4K Dateien im Mkv Format ruckeln bei mir am PC.

Folgende Specs habe ich:
Intel Core i5-2400 Box, LGA1155
ASRock H61M/U3S3 (B3), Sockel 1155, mATX
8GB-Kit G.Skill PC3-10667U CL9
Crucial MX300 750GB
Samsung SpinPoint F3 1000GB, SATA II (HD103SJ)
LG GH22NS50/70 bare schwarz
Xigmatek Asgard, ATX, ohne Netzteil, schwarz
2x Enermax T.B.Silence 12x12cm
LC Power LC9550 500W 
Sapphire R9 380 Nitro 4GB


Ich schaue die Datein mit dem MPC-HC. Hardwarebeschleunigung habe ich schon aktiviert.
Jedoch weiterhin 100% CPU Auslastung.

Was mache ich falsch?


----------



## JackA (14. Dezember 2016)

LMDFDG
2. Link, der vorgeschlagen wird: 4k und MPC-HC - ComputerBase Forum

... macht 50 Euro auf mein Konto, danke.


----------



## Incredible Alk (14. Dezember 2016)

Ist eigentlich ganz simpel: Wenn der Codec in Hardware unterstützt/beschleunigt ist geht 4K auf ner 50€-CPU flüssig.
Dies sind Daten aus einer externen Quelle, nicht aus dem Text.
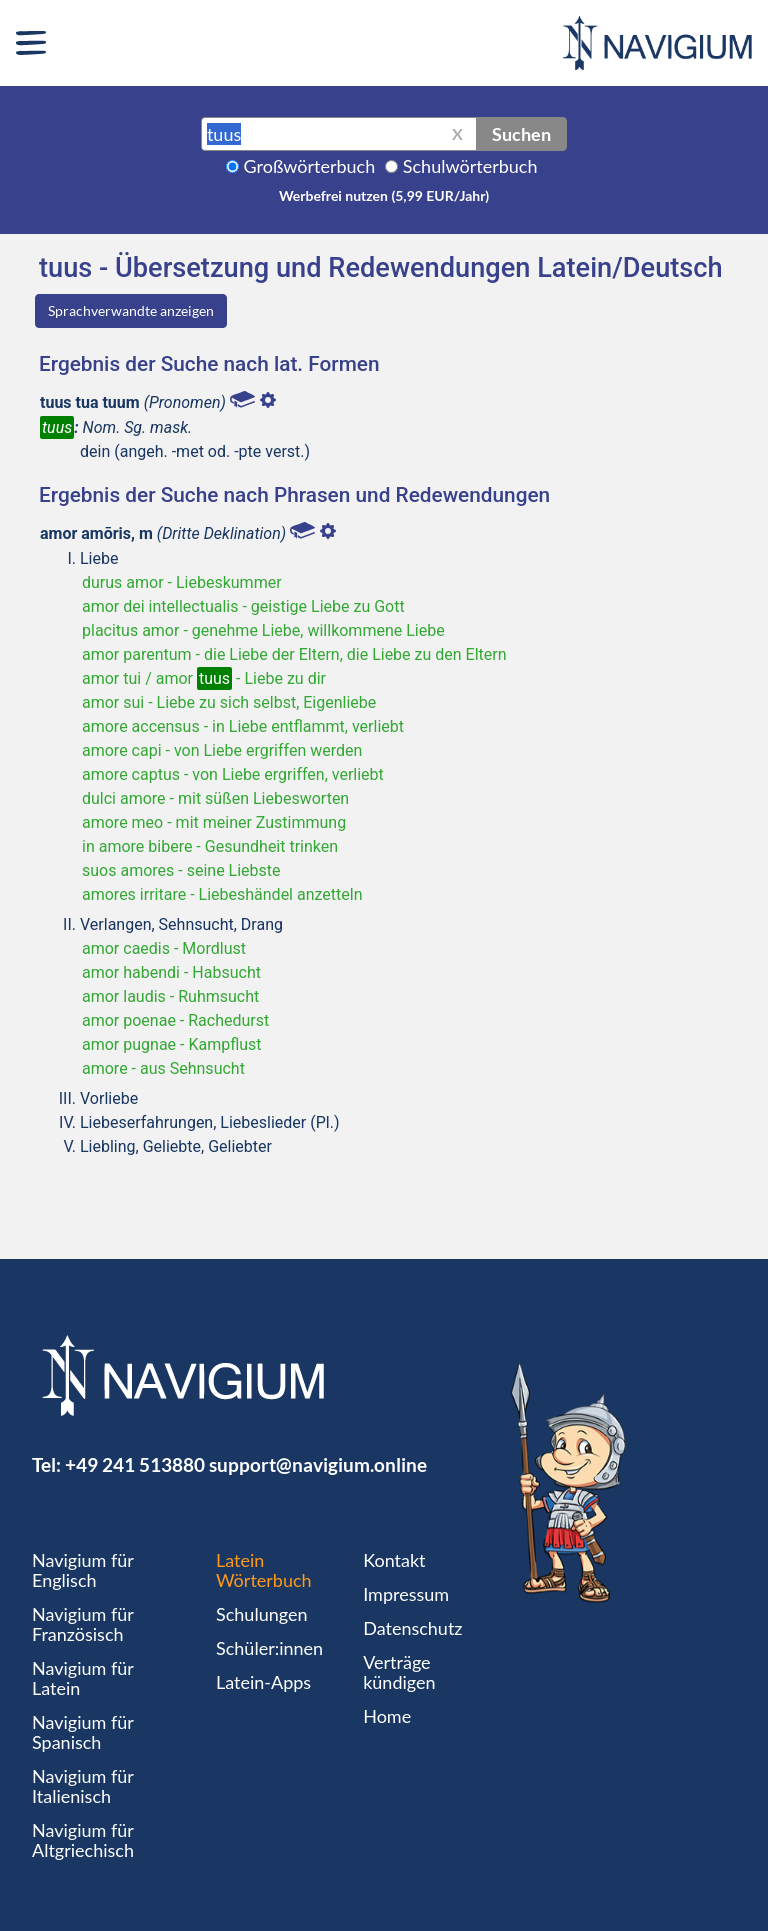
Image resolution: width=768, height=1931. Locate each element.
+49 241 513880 (135, 1464)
Wenn nicht ruckelts auf ner 1500€-CPU.

4K-inhalte sind in der Regel HEVC-codiert, wenn du Pech hast HEVC-10bit. Das kann weder deine CPU noch deine GPU (denn HEVC-10 in Hardware kann erst Kaby-Lake und Pascal/Polaris Grafikkarten, also R9-400er und GTX1000er) - und deswegen kannste machen was du willst, es wird nicht flüssig laufen. In Software ohne Hardwarebeschleunigung schafft das auch ein 6950X nicht.

Am Rande erwähnt: Ich frage jetzt nicht woher du MKV-4K-HEVC10-Dateien herhast. Denn die Antwort ist in 99% der Fälle eine illegale Handlung...


----------